Właśnie wróciliśmy ze spaceru, dokoła sielskie krajobrazy, góry, łąki, lasy, polne ścieżki. Idylla.
Jest złota godzina, siedzimy przed naszym górskim domkiem . Trochę skłamałam, że nie słyszymy odgłosów cywilizacji, sąsiad właśnie odpalił traktor, ale to dla mnie akurat dość miły dźwięk, odsyła mnie na wieś. Taką spokojną i dobrą. Światło mającego wkrótce zajść słońca jest moim ulubionym rodzajem światła. Daje mi czystą radość z powodu bycia na tym świecie, możliwości gapienia się na zieleń i słuchania odgłosów przyrody. Z drugiej strony wiosenne i letnie zachody słońca wprowadzają mnie w lekki nastrój nostalgii, długie cienie rzucane przez rzeczy, drzewa, budynki, kamienie i ludzi nie pozwalają zapomnieć o cieniu, mroku, śmierci. Po złotej godzinie przychodzi zmierzch, chłód, ciemna noc. Ale po nocy przychodzi jasny poranek. Znowu ta cykliczność. Chyba trzeba ją polubić. I może zaakceptować. To chyba po prostu "Cień smutku" Stefanii Grodzieńskiej.

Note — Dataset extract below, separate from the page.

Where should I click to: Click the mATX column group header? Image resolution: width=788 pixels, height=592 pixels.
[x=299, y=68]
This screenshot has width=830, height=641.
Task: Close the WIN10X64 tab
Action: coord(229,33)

Mówię o cieniu smutku, który nie opuszcza nas od chwili urodzenia. Wystarczy popatrzeć na oczy małych dzieci. A więc cień smutku jest nie tylko wynikiem wiedzy o nietrwałości zadowolenia i niedoskonałości szczęścia. Cień smutku jest wszędzie. Tkwi w kącie pokoju, pod drzewem w parku, czepia się nawodnego krzaka, a czarny i ostry kładzie się pod tatrzańską skałką.